> What you should do
Output every line below as it stands, dropping only the images.

*** Dataset ***

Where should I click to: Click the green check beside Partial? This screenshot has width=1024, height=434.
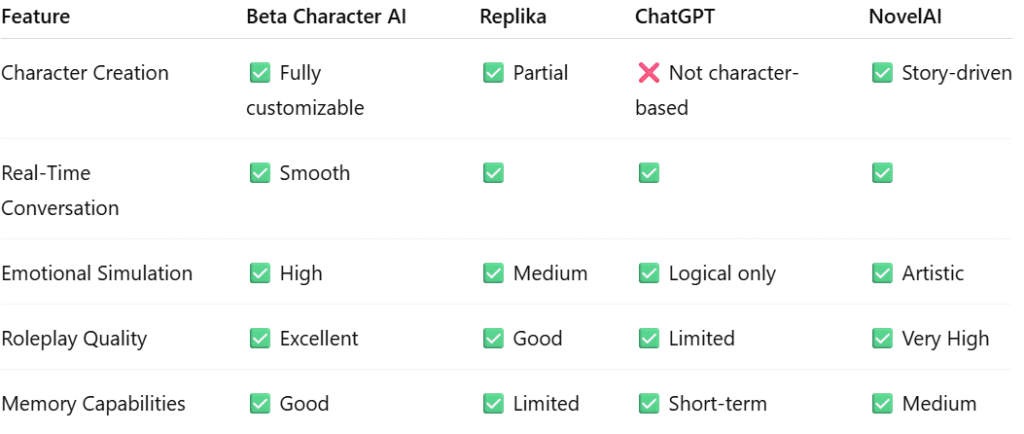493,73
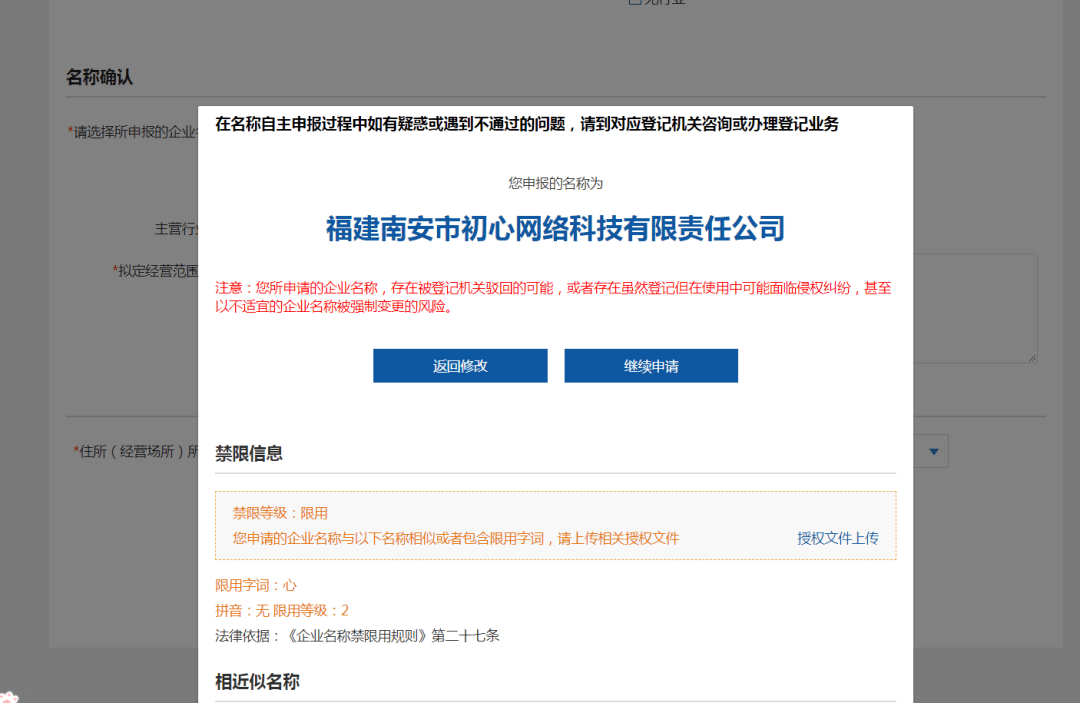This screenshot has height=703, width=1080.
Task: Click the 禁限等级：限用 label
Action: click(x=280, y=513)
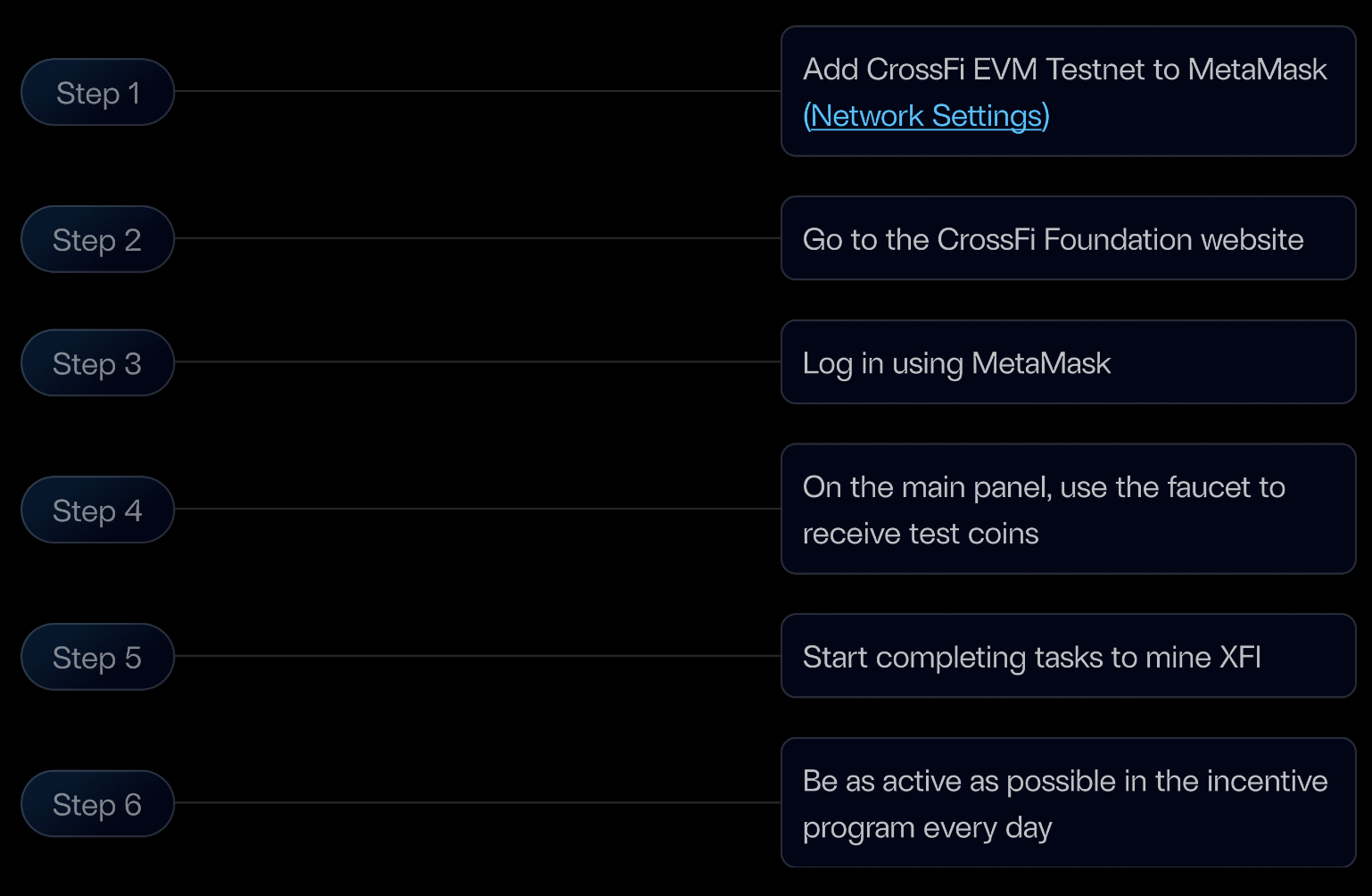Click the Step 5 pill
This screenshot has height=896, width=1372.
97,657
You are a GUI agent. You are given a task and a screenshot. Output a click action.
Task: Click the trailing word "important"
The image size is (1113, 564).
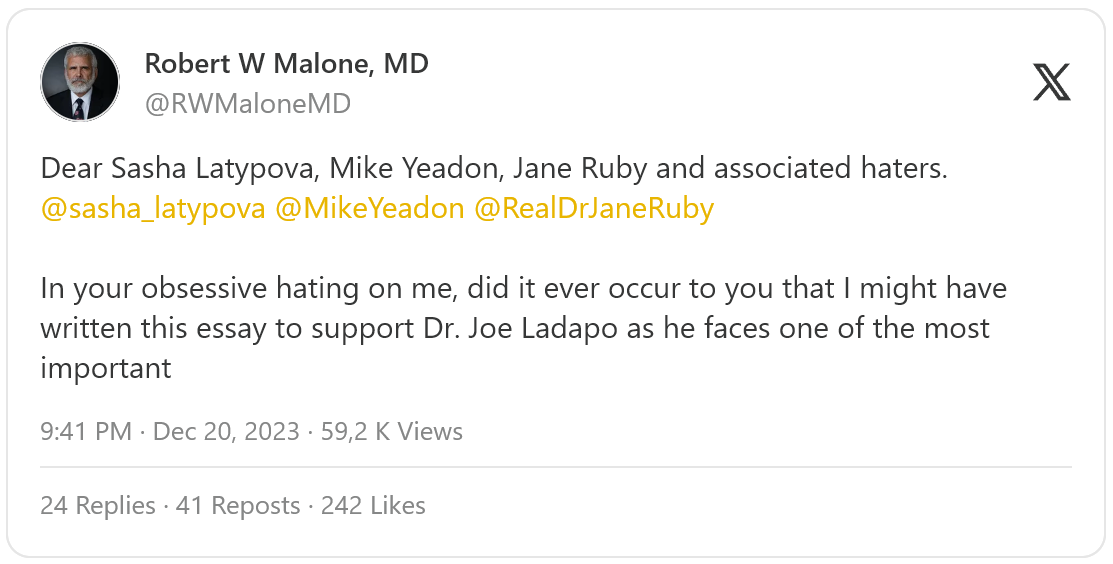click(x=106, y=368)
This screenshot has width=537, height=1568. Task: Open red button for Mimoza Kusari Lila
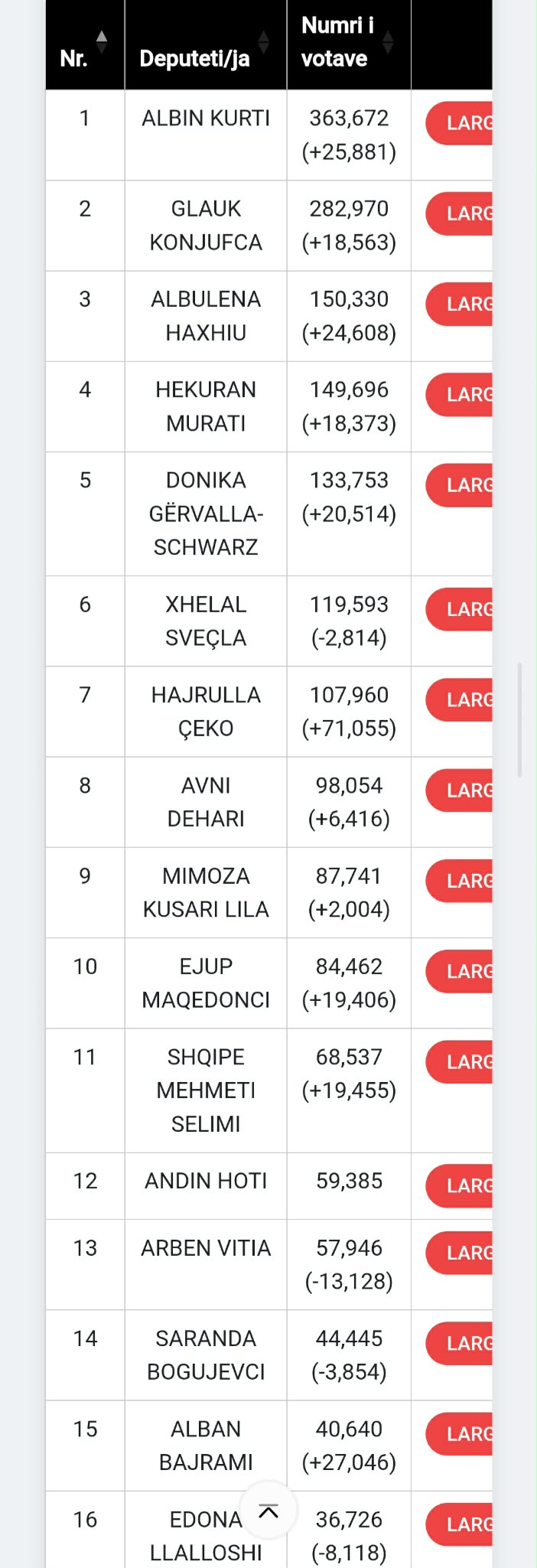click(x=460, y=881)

*** End of Dataset ***

> Answer section
Where should I click to: Click the green check beside Partial? This screenshot has width=1024, height=434.
493,73
This screenshot has height=703, width=1080.
Task: Click the 禁限等级：限用 label
Action: click(x=280, y=513)
Click the Step 5 pill
This screenshot has height=896, width=1372.
97,657
You are a GUI agent. You are given a task and a screenshot. Output a click action.
Task: Click the trailing word "important"
The image size is (1113, 564).
click(x=106, y=368)
This screenshot has width=537, height=1568. Task: Open red button for Mimoza Kusari Lila
click(x=460, y=881)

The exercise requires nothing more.